Development of Low-cot DNA Probe for Fingerprinting Asia and North American Ginseng

Abstract

Panax is one of the most medicinally important genera in the Orient, and almost every species of the genus has been used as a source of medicine. Since the quality and quantity of the gingsenosides affect the pharmacological activities of ginseng, HPLC analysis of gingsenosides has been used to characterize Asia and North American ginseng. Recent advancement in molecular biology suggests that DNA fingerprinting assay can be used as an assay to differentiate the Asia and North American ginseng.
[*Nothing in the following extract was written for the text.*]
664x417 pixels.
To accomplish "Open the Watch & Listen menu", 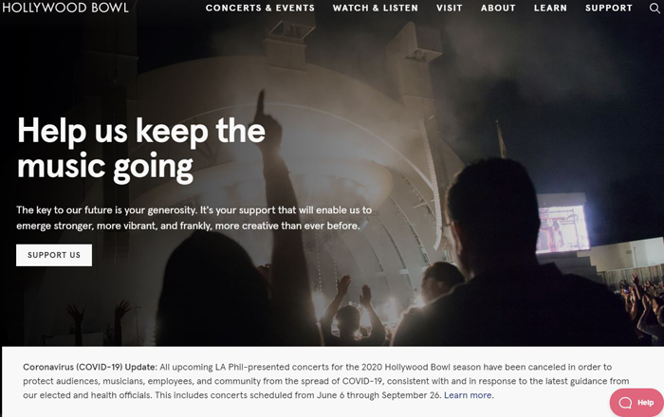I will (x=376, y=8).
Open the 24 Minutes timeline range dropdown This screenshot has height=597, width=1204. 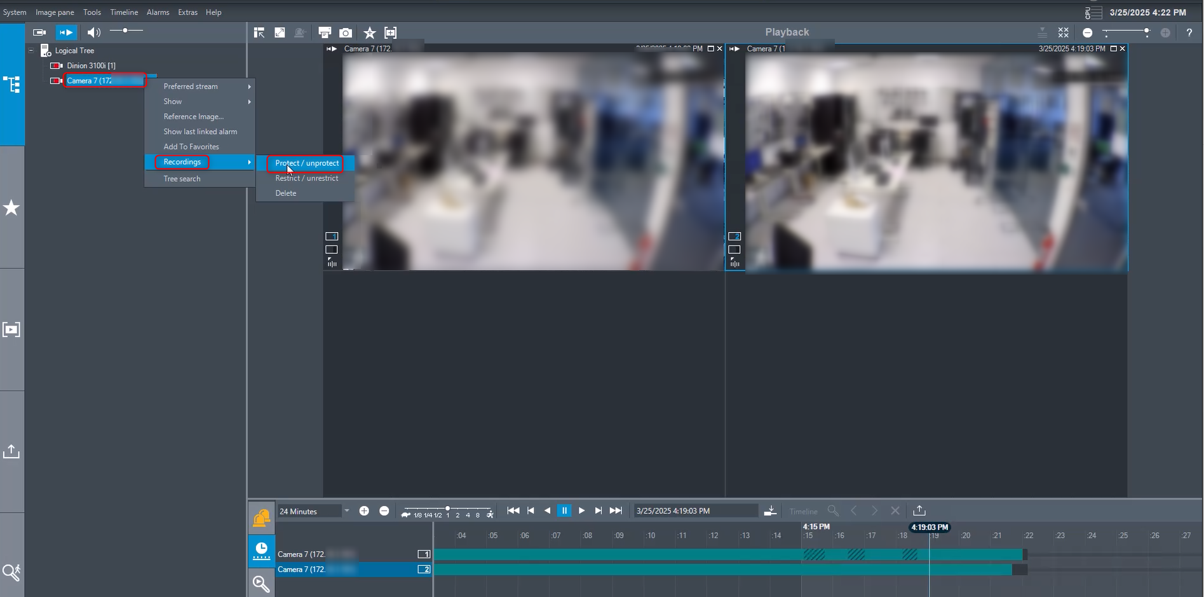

We first used microsatellite probes, (CAC)5, (CA)12, (GATA)4, (GACA)4, and found they are not suitable due to the low abundance in the ginseng genome. We then used a novel approach of using low-cot DNA which contains mainly repetitive sequences from the reassociation of the sheared and denatured genomic DNA (500-2,000 bp) as a DNA probe. When low-cot DNA was labeled and used as a probe in DNA fingerprinting assay, clear distinct DNA profiles can be generated when genomic DNA of P. ginseng and P. quinquefolius were cut with Dra I, Rsa I, Hinf I, and Taq I enzymes. In summary, we demonstrated a quick and novel approach of developing a DNA probe for population genetic study of ginseng.